## Input records
****************

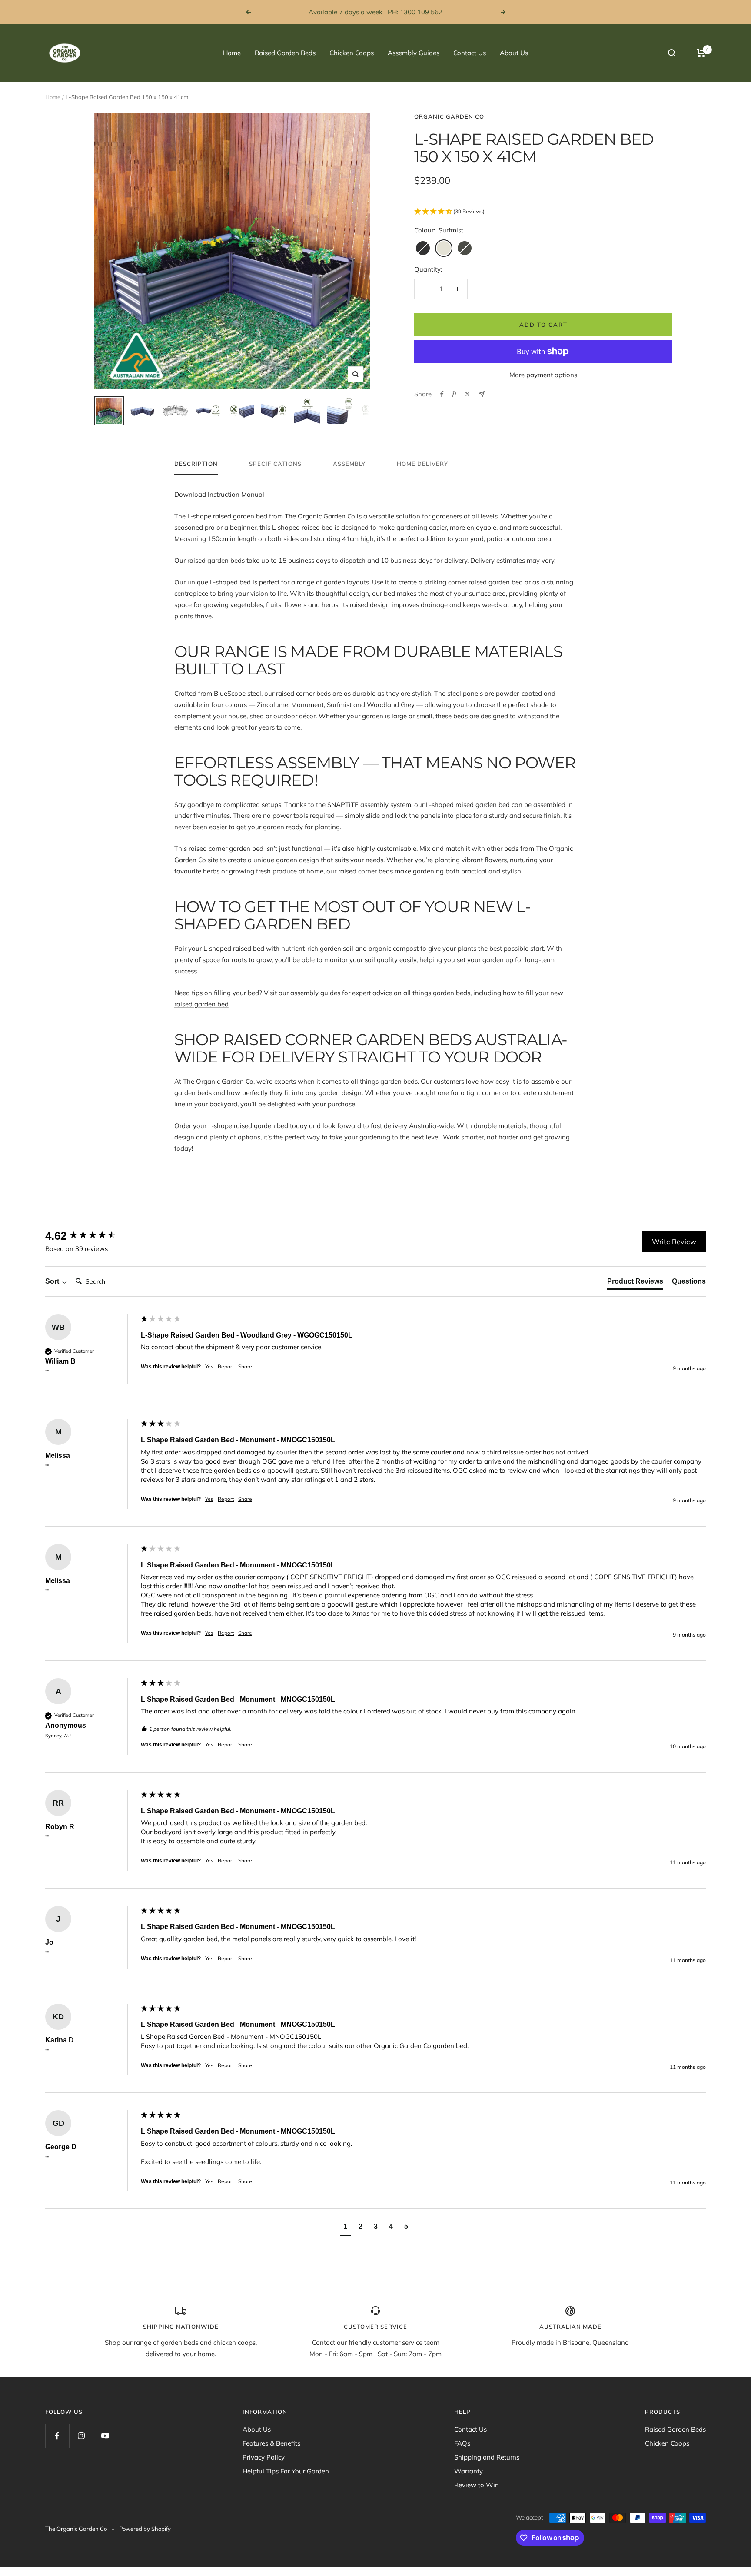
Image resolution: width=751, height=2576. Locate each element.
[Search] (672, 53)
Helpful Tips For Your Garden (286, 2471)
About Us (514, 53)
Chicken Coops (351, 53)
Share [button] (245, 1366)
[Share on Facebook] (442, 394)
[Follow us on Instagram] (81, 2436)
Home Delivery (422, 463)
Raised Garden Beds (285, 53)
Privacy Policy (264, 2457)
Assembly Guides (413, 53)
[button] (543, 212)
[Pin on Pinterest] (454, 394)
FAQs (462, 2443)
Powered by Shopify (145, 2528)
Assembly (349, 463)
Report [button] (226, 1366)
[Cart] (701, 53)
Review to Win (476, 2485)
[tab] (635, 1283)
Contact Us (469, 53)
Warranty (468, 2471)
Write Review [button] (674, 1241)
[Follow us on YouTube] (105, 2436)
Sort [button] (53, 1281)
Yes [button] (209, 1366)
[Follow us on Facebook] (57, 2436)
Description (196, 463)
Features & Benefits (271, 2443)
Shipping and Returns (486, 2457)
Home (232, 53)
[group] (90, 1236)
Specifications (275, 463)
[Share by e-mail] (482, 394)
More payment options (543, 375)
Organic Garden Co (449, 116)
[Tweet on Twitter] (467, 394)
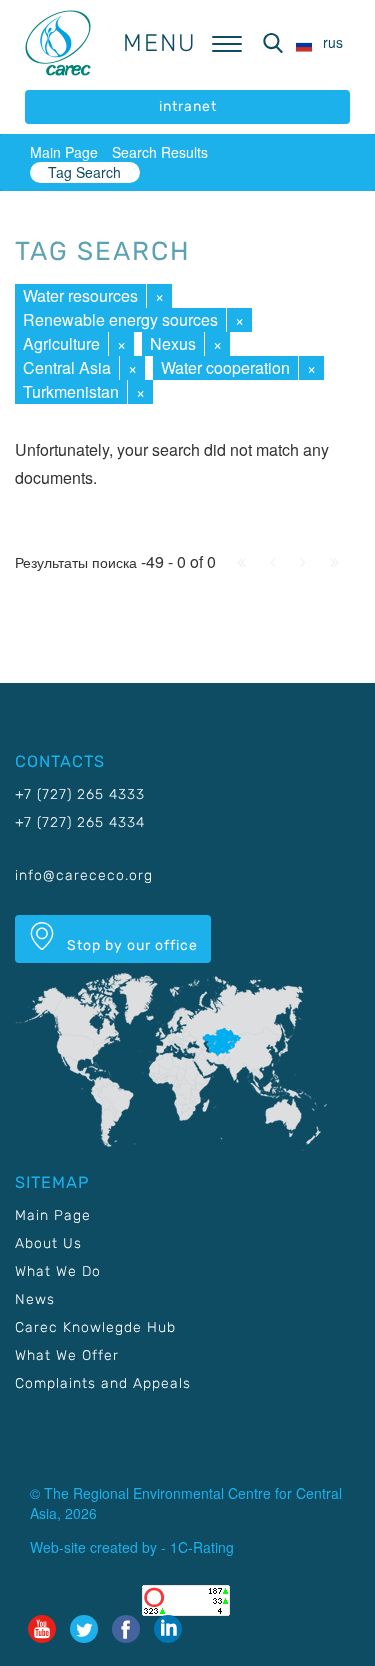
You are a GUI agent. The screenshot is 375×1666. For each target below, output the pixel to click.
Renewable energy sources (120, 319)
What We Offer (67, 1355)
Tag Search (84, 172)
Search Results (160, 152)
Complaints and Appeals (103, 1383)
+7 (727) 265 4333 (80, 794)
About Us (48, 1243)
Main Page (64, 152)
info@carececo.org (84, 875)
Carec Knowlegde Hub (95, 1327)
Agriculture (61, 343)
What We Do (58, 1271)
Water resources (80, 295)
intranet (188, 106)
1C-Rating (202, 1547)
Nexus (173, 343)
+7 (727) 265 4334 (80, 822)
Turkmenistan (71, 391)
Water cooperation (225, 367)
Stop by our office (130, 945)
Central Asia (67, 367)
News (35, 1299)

****************

## Work request
Whenever a line of the entries contains "Garden", it counts toward the total; state that total alone.

## Expected output
3